[Extracted records]
=== Begin Enclosure ===

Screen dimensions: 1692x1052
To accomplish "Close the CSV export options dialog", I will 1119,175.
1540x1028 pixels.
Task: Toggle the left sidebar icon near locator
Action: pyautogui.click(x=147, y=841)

=== End Enclosure ===

PROBLEM TO WORK ON: The full set of records is to be written out once more, word for word.

RESPONSE TO THIS EXERCISE:
Screen dimensions: 1692x1052
To accomplish "Close the CSV export options dialog", I will 1119,175.
1540x1028 pixels.
Task: Toggle the left sidebar icon near locator
Action: pyautogui.click(x=147, y=841)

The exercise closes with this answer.